| Exercise |
Every record, down to the last line, must be given again exactly.
——————
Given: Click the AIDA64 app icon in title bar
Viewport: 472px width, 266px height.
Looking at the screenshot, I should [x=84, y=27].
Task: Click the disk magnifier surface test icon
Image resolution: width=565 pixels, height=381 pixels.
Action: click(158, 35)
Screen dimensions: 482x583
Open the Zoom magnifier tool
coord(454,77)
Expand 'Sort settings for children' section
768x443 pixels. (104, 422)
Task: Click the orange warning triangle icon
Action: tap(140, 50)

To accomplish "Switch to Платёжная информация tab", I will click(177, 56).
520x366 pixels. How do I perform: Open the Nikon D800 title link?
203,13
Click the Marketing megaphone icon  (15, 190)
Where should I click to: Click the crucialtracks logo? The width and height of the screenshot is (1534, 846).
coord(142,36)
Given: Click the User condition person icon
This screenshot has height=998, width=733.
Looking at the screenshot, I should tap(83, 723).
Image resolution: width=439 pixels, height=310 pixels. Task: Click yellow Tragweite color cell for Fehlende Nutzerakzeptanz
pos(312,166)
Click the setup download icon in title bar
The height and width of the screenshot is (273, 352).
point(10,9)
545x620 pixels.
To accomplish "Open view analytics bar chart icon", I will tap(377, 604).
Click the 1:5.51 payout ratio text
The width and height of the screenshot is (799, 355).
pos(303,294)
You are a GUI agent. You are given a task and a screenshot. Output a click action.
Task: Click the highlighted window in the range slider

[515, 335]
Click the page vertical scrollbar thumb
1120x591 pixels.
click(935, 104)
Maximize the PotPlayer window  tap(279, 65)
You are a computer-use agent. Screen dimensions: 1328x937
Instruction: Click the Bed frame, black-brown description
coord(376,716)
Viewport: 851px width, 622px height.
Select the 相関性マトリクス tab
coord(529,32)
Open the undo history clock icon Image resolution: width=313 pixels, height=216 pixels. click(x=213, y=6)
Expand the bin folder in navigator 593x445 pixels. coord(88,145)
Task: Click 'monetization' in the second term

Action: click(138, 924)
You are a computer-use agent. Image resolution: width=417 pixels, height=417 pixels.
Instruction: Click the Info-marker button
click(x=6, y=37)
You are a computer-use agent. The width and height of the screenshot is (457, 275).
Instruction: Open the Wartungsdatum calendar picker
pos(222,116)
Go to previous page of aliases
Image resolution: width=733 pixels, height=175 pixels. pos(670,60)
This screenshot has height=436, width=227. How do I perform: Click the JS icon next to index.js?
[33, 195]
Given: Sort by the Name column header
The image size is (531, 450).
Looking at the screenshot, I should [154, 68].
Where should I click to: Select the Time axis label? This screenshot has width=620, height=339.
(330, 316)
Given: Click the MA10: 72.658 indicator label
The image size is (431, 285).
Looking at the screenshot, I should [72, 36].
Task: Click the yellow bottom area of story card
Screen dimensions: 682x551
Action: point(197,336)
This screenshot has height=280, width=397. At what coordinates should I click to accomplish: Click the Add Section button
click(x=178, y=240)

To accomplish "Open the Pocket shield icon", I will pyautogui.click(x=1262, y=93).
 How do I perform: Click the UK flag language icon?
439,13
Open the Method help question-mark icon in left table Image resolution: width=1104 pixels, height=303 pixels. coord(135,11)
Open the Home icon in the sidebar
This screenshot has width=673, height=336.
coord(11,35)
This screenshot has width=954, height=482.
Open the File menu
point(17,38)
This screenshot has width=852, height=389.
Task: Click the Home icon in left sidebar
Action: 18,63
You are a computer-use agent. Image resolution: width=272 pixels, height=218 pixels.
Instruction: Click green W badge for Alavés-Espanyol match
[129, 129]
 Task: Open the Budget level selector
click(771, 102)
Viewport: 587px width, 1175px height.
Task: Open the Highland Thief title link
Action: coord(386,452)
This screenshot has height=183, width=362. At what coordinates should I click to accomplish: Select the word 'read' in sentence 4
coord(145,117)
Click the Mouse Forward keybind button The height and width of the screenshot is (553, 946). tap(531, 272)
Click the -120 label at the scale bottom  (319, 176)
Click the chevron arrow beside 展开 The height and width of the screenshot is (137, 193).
——————
| Answer to this task |
Given: Click the AIDA64 app icon in title bar
Viewport: 472px width, 266px height.
Looking at the screenshot, I should [x=84, y=27].
Task: Click the disk magnifier surface test icon
Image resolution: width=565 pixels, height=381 pixels.
Action: click(158, 35)
Screen dimensions: 482x583
Open the Zoom magnifier tool
coord(454,77)
Expand 'Sort settings for children' section
768x443 pixels. (104, 422)
Task: Click the orange warning triangle icon
Action: tap(140, 50)

To accomplish "Switch to Платёжная информация tab", I will click(177, 56).
520x366 pixels. How do I perform: Open the Nikon D800 title link?
203,13
Click the Marketing megaphone icon  (15, 190)
Where should I click to: Click the crucialtracks logo? The width and height of the screenshot is (1534, 846).
coord(142,36)
Given: Click the User condition person icon
This screenshot has height=998, width=733.
Looking at the screenshot, I should tap(83, 723).
Image resolution: width=439 pixels, height=310 pixels. Task: Click yellow Tragweite color cell for Fehlende Nutzerakzeptanz
pos(312,166)
Click the setup download icon in title bar
The height and width of the screenshot is (273, 352).
point(10,9)
545x620 pixels.
To accomplish "Open view analytics bar chart icon", I will tap(377, 604).
Click the 1:5.51 payout ratio text
The width and height of the screenshot is (799, 355).
pos(303,294)
You are a GUI agent. You are given a task and a screenshot. Output a click action.
Task: Click the highlighted window in the range slider

[515, 335]
Click the page vertical scrollbar thumb
1120x591 pixels.
click(935, 104)
Maximize the PotPlayer window  tap(279, 65)
You are a computer-use agent. Screen dimensions: 1328x937
Instruction: Click the Bed frame, black-brown description
coord(376,716)
Viewport: 851px width, 622px height.
Select the 相関性マトリクス tab
coord(529,32)
Open the undo history clock icon Image resolution: width=313 pixels, height=216 pixels. click(x=213, y=6)
Expand the bin folder in navigator 593x445 pixels. coord(88,145)
Task: Click 'monetization' in the second term

Action: click(138, 924)
You are a computer-use agent. Image resolution: width=417 pixels, height=417 pixels.
Instruction: Click the Info-marker button
click(x=6, y=37)
You are a computer-use agent. The width and height of the screenshot is (457, 275).
Instruction: Open the Wartungsdatum calendar picker
pos(222,116)
Go to previous page of aliases
Image resolution: width=733 pixels, height=175 pixels. pos(670,60)
This screenshot has height=436, width=227. How do I perform: Click the JS icon next to index.js?
[33, 195]
Given: Sort by the Name column header
The image size is (531, 450).
Looking at the screenshot, I should [154, 68].
Where should I click to: Select the Time axis label? This screenshot has width=620, height=339.
(330, 316)
Given: Click the MA10: 72.658 indicator label
The image size is (431, 285).
Looking at the screenshot, I should [72, 36].
Task: Click the yellow bottom area of story card
Screen dimensions: 682x551
Action: point(197,336)
This screenshot has height=280, width=397. At what coordinates should I click to accomplish: Click the Add Section button
click(x=178, y=240)

To accomplish "Open the Pocket shield icon", I will pyautogui.click(x=1262, y=93).
 How do I perform: Click the UK flag language icon?
439,13
Open the Method help question-mark icon in left table Image resolution: width=1104 pixels, height=303 pixels. coord(135,11)
Open the Home icon in the sidebar
This screenshot has width=673, height=336.
coord(11,35)
This screenshot has width=954, height=482.
Open the File menu
point(17,38)
This screenshot has width=852, height=389.
Task: Click the Home icon in left sidebar
Action: 18,63
You are a computer-use agent. Image resolution: width=272 pixels, height=218 pixels.
Instruction: Click green W badge for Alavés-Espanyol match
[129, 129]
 Task: Open the Budget level selector
click(771, 102)
Viewport: 587px width, 1175px height.
Task: Open the Highland Thief title link
Action: coord(386,452)
This screenshot has height=183, width=362. At what coordinates should I click to accomplish: Select the word 'read' in sentence 4
coord(145,117)
Click the Mouse Forward keybind button The height and width of the screenshot is (553, 946). tap(531, 272)
Click the -120 label at the scale bottom  (319, 176)
Click the chevron arrow beside 展开 The height and width of the screenshot is (137, 193).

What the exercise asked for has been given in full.